What is being asked :: Can you retype every record below exactly as written?

Entries shown START

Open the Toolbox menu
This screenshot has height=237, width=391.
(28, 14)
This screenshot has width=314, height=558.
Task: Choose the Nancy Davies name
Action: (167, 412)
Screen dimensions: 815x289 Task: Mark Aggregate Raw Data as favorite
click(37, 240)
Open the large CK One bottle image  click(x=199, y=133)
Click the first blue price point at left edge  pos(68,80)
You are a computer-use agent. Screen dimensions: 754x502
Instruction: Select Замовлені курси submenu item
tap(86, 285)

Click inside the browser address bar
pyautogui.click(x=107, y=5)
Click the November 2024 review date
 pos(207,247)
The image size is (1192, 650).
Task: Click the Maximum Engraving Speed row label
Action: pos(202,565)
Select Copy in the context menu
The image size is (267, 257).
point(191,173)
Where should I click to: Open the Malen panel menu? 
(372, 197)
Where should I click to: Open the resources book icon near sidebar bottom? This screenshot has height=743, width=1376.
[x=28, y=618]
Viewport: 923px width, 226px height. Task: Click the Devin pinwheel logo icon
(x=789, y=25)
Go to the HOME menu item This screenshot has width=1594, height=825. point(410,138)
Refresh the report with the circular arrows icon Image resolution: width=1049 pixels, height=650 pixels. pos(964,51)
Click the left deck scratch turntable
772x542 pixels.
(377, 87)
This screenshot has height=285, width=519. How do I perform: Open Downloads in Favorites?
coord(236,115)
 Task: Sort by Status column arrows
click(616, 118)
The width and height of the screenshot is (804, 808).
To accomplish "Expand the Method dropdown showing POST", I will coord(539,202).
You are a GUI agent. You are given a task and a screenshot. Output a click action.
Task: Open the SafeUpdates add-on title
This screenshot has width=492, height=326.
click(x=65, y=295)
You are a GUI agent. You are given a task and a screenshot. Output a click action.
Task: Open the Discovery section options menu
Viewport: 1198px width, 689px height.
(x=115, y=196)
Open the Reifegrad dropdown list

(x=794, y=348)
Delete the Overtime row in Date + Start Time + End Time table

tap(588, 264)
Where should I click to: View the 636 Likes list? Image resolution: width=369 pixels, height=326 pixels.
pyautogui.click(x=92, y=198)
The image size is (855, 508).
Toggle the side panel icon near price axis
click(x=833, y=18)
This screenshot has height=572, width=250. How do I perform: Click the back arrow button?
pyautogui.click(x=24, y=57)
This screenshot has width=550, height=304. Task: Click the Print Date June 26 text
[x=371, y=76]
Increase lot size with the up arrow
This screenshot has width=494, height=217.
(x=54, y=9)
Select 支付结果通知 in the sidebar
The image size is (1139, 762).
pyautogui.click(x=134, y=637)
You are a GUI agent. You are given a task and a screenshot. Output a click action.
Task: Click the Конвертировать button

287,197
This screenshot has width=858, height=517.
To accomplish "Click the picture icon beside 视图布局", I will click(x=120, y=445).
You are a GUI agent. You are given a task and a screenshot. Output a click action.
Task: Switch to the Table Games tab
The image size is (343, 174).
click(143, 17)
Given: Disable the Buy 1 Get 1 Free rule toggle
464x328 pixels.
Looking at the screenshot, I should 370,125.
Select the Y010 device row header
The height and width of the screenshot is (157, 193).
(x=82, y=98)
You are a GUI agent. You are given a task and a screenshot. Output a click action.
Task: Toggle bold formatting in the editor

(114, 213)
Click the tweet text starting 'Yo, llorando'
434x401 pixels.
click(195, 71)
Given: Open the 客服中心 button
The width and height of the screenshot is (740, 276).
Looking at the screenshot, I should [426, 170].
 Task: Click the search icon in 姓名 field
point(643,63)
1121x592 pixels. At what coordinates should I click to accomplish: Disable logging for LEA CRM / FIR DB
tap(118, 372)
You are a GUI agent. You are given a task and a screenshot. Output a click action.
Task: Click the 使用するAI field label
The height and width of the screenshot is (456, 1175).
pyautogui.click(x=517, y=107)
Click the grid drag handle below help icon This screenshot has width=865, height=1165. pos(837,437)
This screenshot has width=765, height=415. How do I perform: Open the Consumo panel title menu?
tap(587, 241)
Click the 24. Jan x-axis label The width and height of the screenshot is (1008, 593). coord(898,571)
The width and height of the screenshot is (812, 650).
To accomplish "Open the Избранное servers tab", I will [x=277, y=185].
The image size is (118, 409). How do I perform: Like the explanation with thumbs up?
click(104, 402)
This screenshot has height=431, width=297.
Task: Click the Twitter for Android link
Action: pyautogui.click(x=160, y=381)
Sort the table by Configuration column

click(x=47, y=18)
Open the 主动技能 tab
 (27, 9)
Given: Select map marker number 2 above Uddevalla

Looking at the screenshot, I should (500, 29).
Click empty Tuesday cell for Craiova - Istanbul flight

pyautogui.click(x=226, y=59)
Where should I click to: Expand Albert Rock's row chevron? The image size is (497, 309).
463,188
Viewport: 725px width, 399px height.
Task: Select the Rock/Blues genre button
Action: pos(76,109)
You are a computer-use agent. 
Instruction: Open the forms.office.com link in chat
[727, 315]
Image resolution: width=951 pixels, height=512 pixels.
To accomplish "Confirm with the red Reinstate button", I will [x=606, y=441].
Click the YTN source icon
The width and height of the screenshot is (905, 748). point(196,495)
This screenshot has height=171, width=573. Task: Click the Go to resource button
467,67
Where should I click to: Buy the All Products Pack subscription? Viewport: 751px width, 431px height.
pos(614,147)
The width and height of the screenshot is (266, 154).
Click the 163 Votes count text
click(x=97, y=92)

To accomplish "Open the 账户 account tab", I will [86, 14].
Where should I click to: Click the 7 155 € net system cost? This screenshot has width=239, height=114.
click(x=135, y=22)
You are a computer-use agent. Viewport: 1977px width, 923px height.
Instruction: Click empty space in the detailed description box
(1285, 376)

Entries shown END

Solution for this exercise ::
Open the Toolbox menu
This screenshot has height=237, width=391.
(28, 14)
This screenshot has width=314, height=558.
Task: Choose the Nancy Davies name
Action: (167, 412)
Screen dimensions: 815x289 Task: Mark Aggregate Raw Data as favorite
click(37, 240)
Open the large CK One bottle image  click(x=199, y=133)
Click the first blue price point at left edge  pos(68,80)
You are a computer-use agent. Screen dimensions: 754x502
Instruction: Select Замовлені курси submenu item
tap(86, 285)

Click inside the browser address bar
pyautogui.click(x=107, y=5)
Click the November 2024 review date
 pos(207,247)
The image size is (1192, 650).
Task: Click the Maximum Engraving Speed row label
Action: pos(202,565)
Select Copy in the context menu
The image size is (267, 257).
point(191,173)
Where should I click to: Open the Malen panel menu? 
(372, 197)
Where should I click to: Open the resources book icon near sidebar bottom? This screenshot has height=743, width=1376.
[x=28, y=618]
Viewport: 923px width, 226px height. Task: Click the Devin pinwheel logo icon
(x=789, y=25)
Go to the HOME menu item This screenshot has width=1594, height=825. point(410,138)
Refresh the report with the circular arrows icon Image resolution: width=1049 pixels, height=650 pixels. pos(964,51)
Click the left deck scratch turntable
772x542 pixels.
(377, 87)
This screenshot has height=285, width=519. How do I perform: Open Downloads in Favorites?
coord(236,115)
 Task: Sort by Status column arrows
click(616, 118)
The width and height of the screenshot is (804, 808).
To accomplish "Expand the Method dropdown showing POST", I will coord(539,202).
You are a GUI agent. You are given a task and a screenshot. Output a click action.
Task: Open the SafeUpdates add-on title
This screenshot has width=492, height=326.
click(x=65, y=295)
You are a GUI agent. You are given a task and a screenshot. Output a click action.
Task: Open the Discovery section options menu
Viewport: 1198px width, 689px height.
(x=115, y=196)
Open the Reifegrad dropdown list

(x=794, y=348)
Delete the Overtime row in Date + Start Time + End Time table

tap(588, 264)
Where should I click to: View the 636 Likes list? Image resolution: width=369 pixels, height=326 pixels.
pyautogui.click(x=92, y=198)
The image size is (855, 508).
Toggle the side panel icon near price axis
click(x=833, y=18)
This screenshot has height=572, width=250. How do I perform: Click the back arrow button?
pyautogui.click(x=24, y=57)
This screenshot has width=550, height=304. Task: Click the Print Date June 26 text
[x=371, y=76]
Increase lot size with the up arrow
This screenshot has width=494, height=217.
(x=54, y=9)
Select 支付结果通知 in the sidebar
The image size is (1139, 762).
pyautogui.click(x=134, y=637)
You are a GUI agent. You are given a task and a screenshot. Output a click action.
Task: Click the Конвертировать button

287,197
This screenshot has width=858, height=517.
To accomplish "Click the picture icon beside 视图布局", I will click(x=120, y=445).
You are a GUI agent. You are given a task and a screenshot. Output a click action.
Task: Switch to the Table Games tab
The image size is (343, 174).
click(143, 17)
Given: Disable the Buy 1 Get 1 Free rule toggle
464x328 pixels.
Looking at the screenshot, I should 370,125.
Select the Y010 device row header
The height and width of the screenshot is (157, 193).
(x=82, y=98)
You are a GUI agent. You are given a task and a screenshot. Output a click action.
Task: Toggle bold formatting in the editor

(114, 213)
Click the tweet text starting 'Yo, llorando'
434x401 pixels.
click(195, 71)
Given: Open the 客服中心 button
The width and height of the screenshot is (740, 276).
Looking at the screenshot, I should [426, 170].
 Task: Click the search icon in 姓名 field
point(643,63)
1121x592 pixels. At what coordinates should I click to accomplish: Disable logging for LEA CRM / FIR DB
tap(118, 372)
You are a GUI agent. You are given a task and a screenshot. Output a click action.
Task: Click the 使用するAI field label
The height and width of the screenshot is (456, 1175).
pyautogui.click(x=517, y=107)
Click the grid drag handle below help icon This screenshot has width=865, height=1165. pos(837,437)
This screenshot has width=765, height=415. How do I perform: Open the Consumo panel title menu?
tap(587, 241)
Click the 24. Jan x-axis label The width and height of the screenshot is (1008, 593). coord(898,571)
The width and height of the screenshot is (812, 650).
To accomplish "Open the Избранное servers tab", I will [x=277, y=185].
The image size is (118, 409). How do I perform: Like the explanation with thumbs up?
click(104, 402)
This screenshot has height=431, width=297.
Task: Click the Twitter for Android link
Action: pyautogui.click(x=160, y=381)
Sort the table by Configuration column

click(x=47, y=18)
Open the 主动技能 tab
 (27, 9)
Given: Select map marker number 2 above Uddevalla

Looking at the screenshot, I should (500, 29).
Click empty Tuesday cell for Craiova - Istanbul flight

pyautogui.click(x=226, y=59)
Where should I click to: Expand Albert Rock's row chevron? The image size is (497, 309).
463,188
Viewport: 725px width, 399px height.
Task: Select the Rock/Blues genre button
Action: pos(76,109)
You are a computer-use agent. 
Instruction: Open the forms.office.com link in chat
[727, 315]
Image resolution: width=951 pixels, height=512 pixels.
To accomplish "Confirm with the red Reinstate button", I will [x=606, y=441].
Click the YTN source icon
The width and height of the screenshot is (905, 748). point(196,495)
This screenshot has height=171, width=573. Task: Click the Go to resource button
467,67
Where should I click to: Buy the All Products Pack subscription? Viewport: 751px width, 431px height.
pos(614,147)
The width and height of the screenshot is (266, 154).
Click the 163 Votes count text
click(x=97, y=92)

To accomplish "Open the 账户 account tab", I will [86, 14].
Where should I click to: Click the 7 155 € net system cost? This screenshot has width=239, height=114.
click(x=135, y=22)
You are a computer-use agent. Viewport: 1977px width, 923px height.
Instruction: Click empty space in the detailed description box
(1285, 376)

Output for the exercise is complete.